So Chris Matthews asks his guests this week-end who should be TIME's Man of the year. A couple of them pick Julian Assange, but Andrea Mitchell had another nomination:
ANDREA MITCHELL: I'm not going to say Julian Assange. I would say because of the midterm elections, the House going Republican, the Senate not going Republican, the Tea Party. They’ve changed the debate on deficit reduction. They’ve got, you’ve got Ron Paul now in charge of monetary policy from the House. They have changed politics for now in Washington.
Right. They changed the debate on deficit reduction but their putative leader Jim DeMint is now threatening to filibuster the tax deal, not because it greatly expands the deficit, but because it doesn't make the tax cuts for millionaires permanent. I suppose that you can call innumeracy and mendacity "changing the debate" but it's a stretch to say they are really doing anything but the bidding of Andrea Mitchell's social network.
On the other hand, she's right that they should be in the running for the Man of the Year label, since their billionaire funded astroturf movement really did manage to topple a bunch of Republicans and they are ushering in a new era of right wing radicalism.
Chris Matthews' nominee, on the other hand, is odd under any circumstances, but his reasoning was just strange:
MATTHEWS: I think it’s Mitch McConnell, the Senate Republican leader who forced the President to the left on every issue from healthcare to the stimulus. He made him into a left-wing president because of Republican policy. It was brilliant. It allowed the Republicans to have a brilliant political year. I’m not sure it was in the country’s interest, but he made the big difference this year.
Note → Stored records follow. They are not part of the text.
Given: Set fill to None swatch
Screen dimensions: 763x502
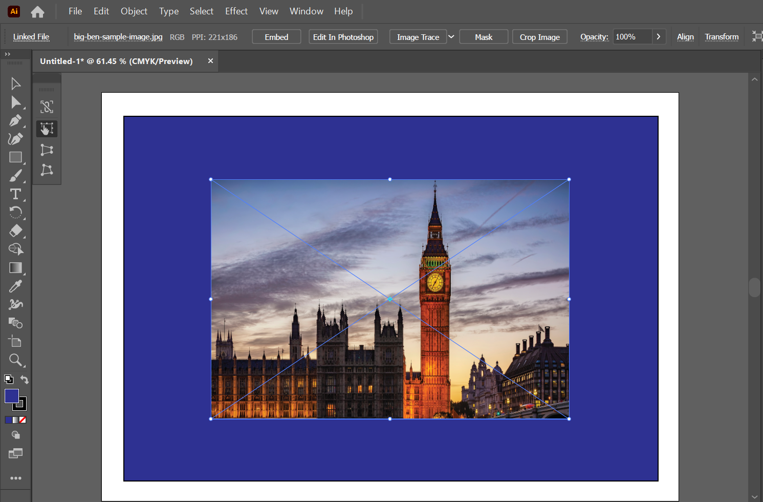Looking at the screenshot, I should [23, 420].
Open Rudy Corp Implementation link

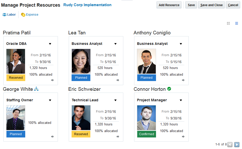87,5
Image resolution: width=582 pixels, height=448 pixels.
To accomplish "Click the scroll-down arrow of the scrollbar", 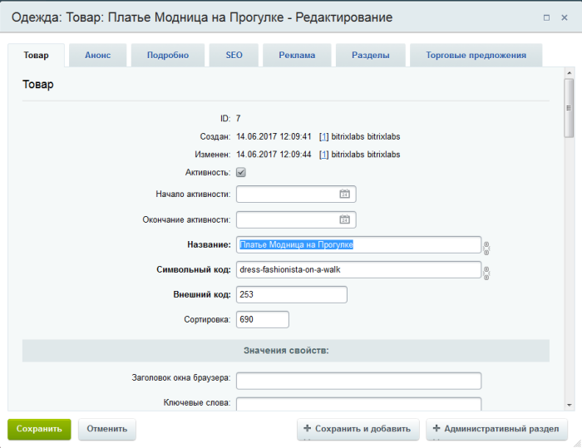I will tap(569, 406).
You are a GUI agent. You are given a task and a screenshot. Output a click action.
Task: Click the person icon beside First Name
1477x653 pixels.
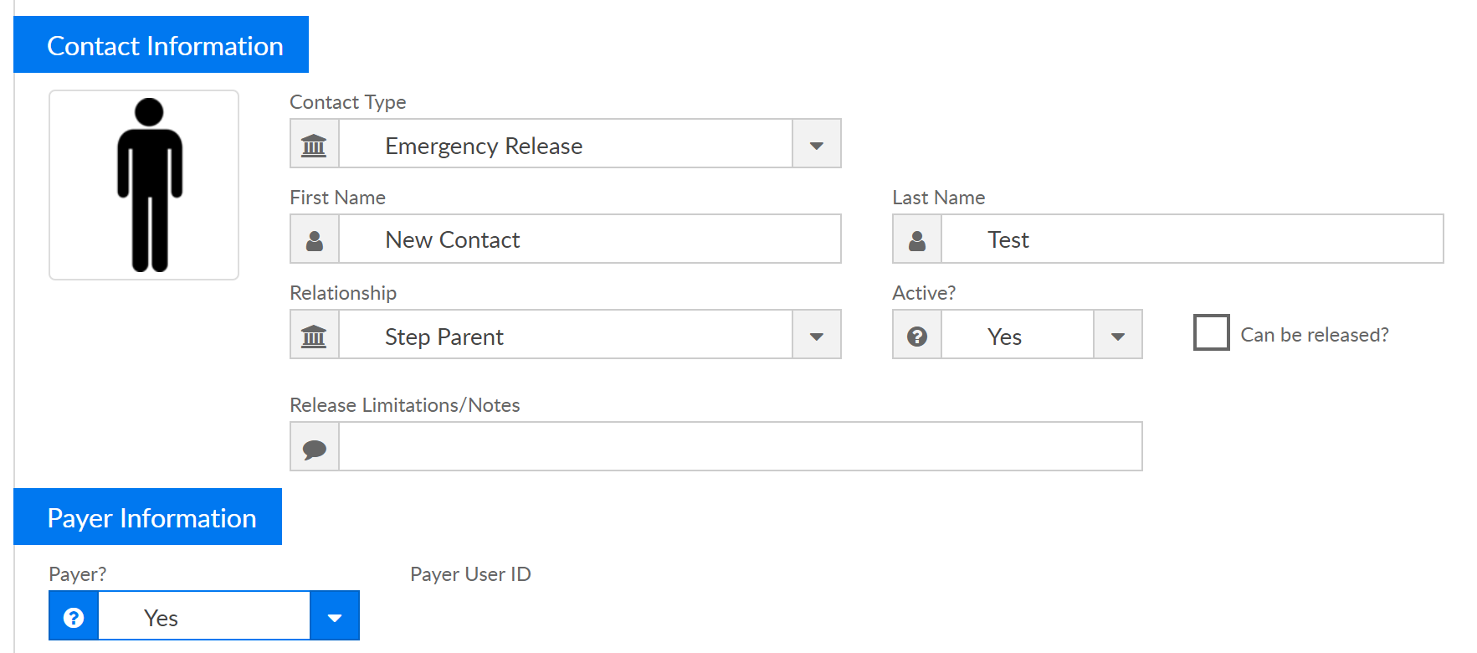point(315,240)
It appears that the Village narrative has fully set in: it was a master stroke for the Republicans to be total obstructionists thus forcing the president to succumb to the shrieking left to pass his radical health care takeover and stimulus plan so that Americans would reject this socialistic takeover and put them back in office. Savvy, very very savvy.
I wouldn't even mind that narrative if the health care bill and the stimulus had been left wing. But if you're going to define the radical left as that which pleases Olympia Snowe and Joe Lieberman then I think we may be speaking different languages.